14
Set
2012

Dell’inutilità delle quote rosa nei CDA

Se a un napoletano (come me) chiedete a bruciapelo se sia il caso di riservare una quota minima di canzoni napoletane al prossimo Festival di Sanremo molto probabilmente vi risponderà di sì. Così, istintivamente. Se poi alla stessa persona chiedete il vero perché di quella risposta affermativa, il balbettio potrebbe immediatamente diventare imbarazzante. Un fenomeno analogo riguarda le quote rosa. Chiedere a delle donne se sono d’accordo credo che inneschi lo stesso tipo di riflesso delle canzoni napoletane.
Se poi discutete delle quote rosa in pubblico tutti si dicono favorevoli, forse perché “è bene” avere un’opinione favorevole. Poi, in disparte, gli stessi che si erano detti d’accordo bisbigliano nell’orecchio che in realtà la pensano al contrario ma che non è il caso di entrare in disputa perché tanto “la legge è già stata approvata” e c’è poco da fare.
Provare per credere, io l’ho fatto ieri davanti a un aperitivo. L’esperimento procede come segue. Si comincia col chiedere a un gruppo di amici, assortiti nel genere (mi raccomando: altrimenti l’esperimento è viziato all’origine per cattiva scelta del campione scientifico): sareste favorevoli a imporre quote minime nei cda riservate alle minoranze etniche (anche questa è tutela della diversity) delle società quotate? La risposta è corale: naturalmente no! Seconda domanda: però sarete sicuramente favorevoli a imporre una quota minima di partecipazione ai diversamente abili, noh? Analoga la risposta: no! Procedete con domande dello stesso tono e la risposta sarà, più o meno, sempre la stessa: NO! Infine, ponete la domanda fatidica: e di quote minime a favore delle donne, vogliamo cominciare a parlarne? A questo punto, scatta il sorriso (si badi: di uomini e donne!) e la voglia di riprendere a bere lo spritz tanto la domanda sembra fuori luogo.

Estratto dei dati
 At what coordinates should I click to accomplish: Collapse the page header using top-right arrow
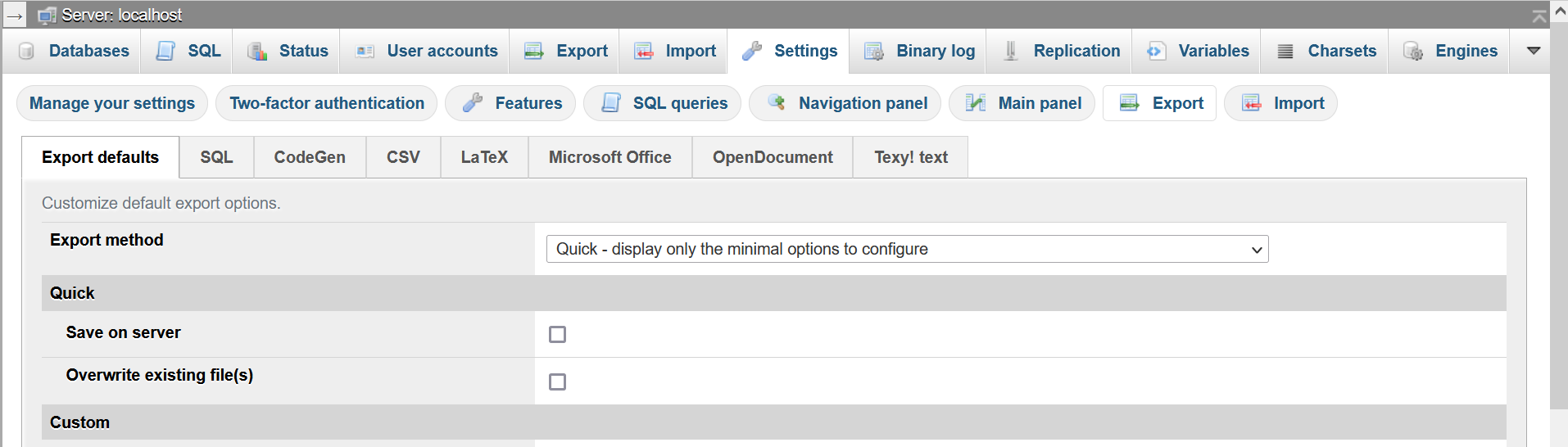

Compiti da svolgere
a) Trascrivi il testo sulle quote rosa, da "Se a un napoletano" giù fino a "delle canzoni napoletane.".
b) Riprendi il testo sulle quote rosa da dove si interrompe e portalo avanti.
I dati riportati sopra non servono.

Risposte date
a)
Se a un napoletano (come me) chiedete a bruciapelo se sia il caso di riservare una quota minima di canzoni napoletane al prossimo Festival di Sanremo molto probabilmente vi risponderà di sì. Così, istintivamente. Se poi alla stessa persona chiedete il vero perché di quella risposta affermativa, il balbettio potrebbe immediatamente diventare imbarazzante. Un fenomeno analogo riguarda le quote rosa. Chiedere a delle donne se sono d’accordo credo che inneschi lo stesso tipo di riflesso delle canzoni napoletane.

b)
Chi scrive, nell’umiltà del suo lavoro universitario, cerca sempre di inseguire a fatica evidenze scientifiche, e non solo opinioni. E l’evidenza disponibile, ad oggi, dice che dei vantaggi associabili all’imposizione non si ha certezza. Visto che i difensori della legge Golfo-Mosca si fidano solo di ciò che dicono loro, il Parlamento, la Commissione Europea e le non-profit “pro-donne” (Istituzioni per le quali il sottoscritto ha rispetto ma certo non il timore) e non di quello che verificano oscuri centri di ricerca scientifica segnalo, a titolo di esempio, una bella rassegna di Daniel Ferreira su “Board Diversity” (2011) nella quale si dà evidenza di questa incertezza (a voler essere buoni) che ancora circonda il contributo delle donne ai risultati delle società (che poi è l’aspetto che conta, credo). Anzi, è solo dove le donne sono state cooptate volontariamente che si ottengono i risultati migliori.
Inutile dire che le riflessioni precedenti possono provenire solo da chi, come me, ha stima e incanto della Donna e si ostina a non volerle considerare come una riserva indiana ma come l’altra metà (quella più blu) del cielo.

6 Responses

  1. Elena

    Io sono un ricercatore…non mi sento discriminata perché sono una donna!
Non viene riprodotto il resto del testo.